What you are asked to do | Reproduce each line below without any alteration.

Records provided |
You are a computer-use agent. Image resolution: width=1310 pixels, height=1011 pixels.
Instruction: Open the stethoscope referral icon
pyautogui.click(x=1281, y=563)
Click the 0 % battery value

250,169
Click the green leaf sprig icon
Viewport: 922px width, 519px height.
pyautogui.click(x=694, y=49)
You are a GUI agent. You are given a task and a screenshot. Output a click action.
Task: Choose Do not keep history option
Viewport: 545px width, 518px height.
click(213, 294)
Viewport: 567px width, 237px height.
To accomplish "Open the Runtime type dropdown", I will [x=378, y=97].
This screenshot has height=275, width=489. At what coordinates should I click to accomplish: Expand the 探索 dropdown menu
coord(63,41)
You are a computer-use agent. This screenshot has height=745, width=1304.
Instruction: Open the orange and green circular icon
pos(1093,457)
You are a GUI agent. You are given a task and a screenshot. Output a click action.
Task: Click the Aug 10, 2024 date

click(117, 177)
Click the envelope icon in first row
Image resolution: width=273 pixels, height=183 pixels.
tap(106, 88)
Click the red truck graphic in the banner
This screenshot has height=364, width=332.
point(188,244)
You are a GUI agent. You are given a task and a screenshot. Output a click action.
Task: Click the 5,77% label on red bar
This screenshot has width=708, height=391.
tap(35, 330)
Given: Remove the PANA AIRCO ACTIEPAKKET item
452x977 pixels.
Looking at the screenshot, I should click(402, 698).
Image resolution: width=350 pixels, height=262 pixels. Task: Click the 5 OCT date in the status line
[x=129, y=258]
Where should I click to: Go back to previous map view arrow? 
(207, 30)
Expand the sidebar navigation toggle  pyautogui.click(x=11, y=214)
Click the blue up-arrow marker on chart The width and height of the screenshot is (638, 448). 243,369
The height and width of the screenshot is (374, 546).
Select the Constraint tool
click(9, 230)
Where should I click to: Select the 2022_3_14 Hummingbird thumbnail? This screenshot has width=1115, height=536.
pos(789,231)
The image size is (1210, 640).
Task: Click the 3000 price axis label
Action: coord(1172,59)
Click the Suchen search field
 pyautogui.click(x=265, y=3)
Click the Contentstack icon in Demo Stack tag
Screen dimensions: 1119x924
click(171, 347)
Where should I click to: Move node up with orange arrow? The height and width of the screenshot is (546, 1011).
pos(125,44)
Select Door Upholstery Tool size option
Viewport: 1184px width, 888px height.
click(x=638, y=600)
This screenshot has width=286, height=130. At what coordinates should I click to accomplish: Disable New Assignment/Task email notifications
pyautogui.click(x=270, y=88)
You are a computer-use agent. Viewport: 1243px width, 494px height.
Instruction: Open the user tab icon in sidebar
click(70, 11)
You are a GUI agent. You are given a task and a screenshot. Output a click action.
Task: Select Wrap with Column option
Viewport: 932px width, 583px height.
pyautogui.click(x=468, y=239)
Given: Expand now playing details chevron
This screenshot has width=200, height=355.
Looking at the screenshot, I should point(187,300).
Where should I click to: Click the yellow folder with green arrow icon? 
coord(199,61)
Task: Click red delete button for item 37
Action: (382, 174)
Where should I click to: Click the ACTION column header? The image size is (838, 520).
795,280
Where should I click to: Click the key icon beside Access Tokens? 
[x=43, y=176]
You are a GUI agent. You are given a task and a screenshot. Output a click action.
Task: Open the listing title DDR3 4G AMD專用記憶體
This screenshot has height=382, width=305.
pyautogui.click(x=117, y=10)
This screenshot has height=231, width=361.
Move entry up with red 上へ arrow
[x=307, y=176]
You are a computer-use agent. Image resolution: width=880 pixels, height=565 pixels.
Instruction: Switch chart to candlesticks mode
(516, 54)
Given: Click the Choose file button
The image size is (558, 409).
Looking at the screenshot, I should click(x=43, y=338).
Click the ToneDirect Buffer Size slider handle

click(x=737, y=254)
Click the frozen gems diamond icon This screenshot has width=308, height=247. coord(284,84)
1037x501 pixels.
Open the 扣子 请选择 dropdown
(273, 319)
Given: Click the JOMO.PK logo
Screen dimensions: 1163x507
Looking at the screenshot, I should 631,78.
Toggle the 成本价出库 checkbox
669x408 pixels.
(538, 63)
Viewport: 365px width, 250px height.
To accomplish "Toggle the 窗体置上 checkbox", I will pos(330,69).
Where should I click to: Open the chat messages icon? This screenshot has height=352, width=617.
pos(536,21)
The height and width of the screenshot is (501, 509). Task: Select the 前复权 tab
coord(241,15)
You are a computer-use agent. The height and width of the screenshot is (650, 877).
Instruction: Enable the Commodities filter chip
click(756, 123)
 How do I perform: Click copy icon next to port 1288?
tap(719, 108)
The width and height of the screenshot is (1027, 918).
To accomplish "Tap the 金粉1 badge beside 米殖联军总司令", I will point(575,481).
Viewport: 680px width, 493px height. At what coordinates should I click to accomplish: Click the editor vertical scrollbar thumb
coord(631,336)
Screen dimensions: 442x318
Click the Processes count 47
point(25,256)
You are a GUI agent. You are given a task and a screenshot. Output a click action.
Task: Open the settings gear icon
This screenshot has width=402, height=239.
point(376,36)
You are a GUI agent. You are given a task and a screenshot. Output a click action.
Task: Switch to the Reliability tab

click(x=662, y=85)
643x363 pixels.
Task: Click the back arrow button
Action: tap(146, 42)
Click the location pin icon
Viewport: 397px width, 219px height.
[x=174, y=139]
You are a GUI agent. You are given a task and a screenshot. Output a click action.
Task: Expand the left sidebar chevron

Your solution |
You are a computer-use agent. Image resolution: width=1310 pixels, height=1011 pixels.
Instruction: Open the stethoscope referral icon
pyautogui.click(x=1281, y=563)
Click the 0 % battery value

250,169
Click the green leaf sprig icon
Viewport: 922px width, 519px height.
pyautogui.click(x=694, y=49)
You are a GUI agent. You are given a task and a screenshot. Output a click action.
Task: Choose Do not keep history option
Viewport: 545px width, 518px height.
click(213, 294)
Viewport: 567px width, 237px height.
To accomplish "Open the Runtime type dropdown", I will [x=378, y=97].
This screenshot has height=275, width=489. At what coordinates should I click to accomplish: Expand the 探索 dropdown menu
coord(63,41)
You are a computer-use agent. This screenshot has height=745, width=1304.
Instruction: Open the orange and green circular icon
pos(1093,457)
You are a GUI agent. You are given a task and a screenshot. Output a click action.
Task: Click the Aug 10, 2024 date

click(117, 177)
Click the envelope icon in first row
Image resolution: width=273 pixels, height=183 pixels.
tap(106, 88)
Click the red truck graphic in the banner
This screenshot has height=364, width=332.
point(188,244)
You are a GUI agent. You are given a task and a screenshot. Output a click action.
Task: Click the 5,77% label on red bar
This screenshot has width=708, height=391.
tap(35, 330)
Given: Remove the PANA AIRCO ACTIEPAKKET item
452x977 pixels.
Looking at the screenshot, I should click(402, 698).
Image resolution: width=350 pixels, height=262 pixels. Task: Click the 5 OCT date in the status line
[x=129, y=258]
Where should I click to: Go back to previous map view arrow? 
(207, 30)
Expand the sidebar navigation toggle  pyautogui.click(x=11, y=214)
Click the blue up-arrow marker on chart The width and height of the screenshot is (638, 448). 243,369
The height and width of the screenshot is (374, 546).
Select the Constraint tool
click(9, 230)
Where should I click to: Select the 2022_3_14 Hummingbird thumbnail? This screenshot has width=1115, height=536.
pos(789,231)
The image size is (1210, 640).
Task: Click the 3000 price axis label
Action: coord(1172,59)
Click the Suchen search field
 pyautogui.click(x=265, y=3)
Click the Contentstack icon in Demo Stack tag
Screen dimensions: 1119x924
click(171, 347)
Where should I click to: Move node up with orange arrow? The height and width of the screenshot is (546, 1011).
pos(125,44)
Select Door Upholstery Tool size option
Viewport: 1184px width, 888px height.
click(x=638, y=600)
This screenshot has width=286, height=130. At what coordinates should I click to accomplish: Disable New Assignment/Task email notifications
pyautogui.click(x=270, y=88)
You are a computer-use agent. Viewport: 1243px width, 494px height.
Instruction: Open the user tab icon in sidebar
click(70, 11)
You are a GUI agent. You are given a task and a screenshot. Output a click action.
Task: Select Wrap with Column option
Viewport: 932px width, 583px height.
pyautogui.click(x=468, y=239)
Given: Expand now playing details chevron
This screenshot has width=200, height=355.
Looking at the screenshot, I should point(187,300).
Where should I click to: Click the yellow folder with green arrow icon? 
coord(199,61)
Task: Click red delete button for item 37
Action: (382, 174)
Where should I click to: Click the ACTION column header? The image size is (838, 520).
795,280
Where should I click to: Click the key icon beside Access Tokens? 
[x=43, y=176]
You are a GUI agent. You are given a task and a screenshot. Output a click action.
Task: Open the listing title DDR3 4G AMD專用記憶體
This screenshot has height=382, width=305.
pyautogui.click(x=117, y=10)
This screenshot has height=231, width=361.
Move entry up with red 上へ arrow
[x=307, y=176]
You are a computer-use agent. Image resolution: width=880 pixels, height=565 pixels.
Instruction: Switch chart to candlesticks mode
(516, 54)
Given: Click the Choose file button
The image size is (558, 409).
Looking at the screenshot, I should click(x=43, y=338).
Click the ToneDirect Buffer Size slider handle

click(x=737, y=254)
Click the frozen gems diamond icon This screenshot has width=308, height=247. coord(284,84)
1037x501 pixels.
Open the 扣子 请选择 dropdown
(273, 319)
Given: Click the JOMO.PK logo
Screen dimensions: 1163x507
Looking at the screenshot, I should 631,78.
Toggle the 成本价出库 checkbox
669x408 pixels.
(538, 63)
Viewport: 365px width, 250px height.
To accomplish "Toggle the 窗体置上 checkbox", I will pos(330,69).
Where should I click to: Open the chat messages icon? This screenshot has height=352, width=617.
pos(536,21)
The height and width of the screenshot is (501, 509). Task: Select the 前复权 tab
coord(241,15)
You are a computer-use agent. The height and width of the screenshot is (650, 877).
Instruction: Enable the Commodities filter chip
click(756, 123)
 How do I perform: Click copy icon next to port 1288?
tap(719, 108)
The width and height of the screenshot is (1027, 918).
To accomplish "Tap the 金粉1 badge beside 米殖联军总司令", I will point(575,481).
Viewport: 680px width, 493px height. At what coordinates should I click to accomplish: Click the editor vertical scrollbar thumb
coord(631,336)
Screen dimensions: 442x318
Click the Processes count 47
point(25,256)
You are a GUI agent. You are given a task and a screenshot. Output a click action.
Task: Open the settings gear icon
This screenshot has width=402, height=239.
point(376,36)
You are a GUI agent. You are given a task and a screenshot. Output a click action.
Task: Switch to the Reliability tab

click(x=662, y=85)
643x363 pixels.
Task: Click the back arrow button
Action: tap(146, 42)
Click the location pin icon
Viewport: 397px width, 219px height.
[x=174, y=139]
You are a GUI agent. You are given a task and a screenshot. Output a click action.
Task: Expand the left sidebar chevron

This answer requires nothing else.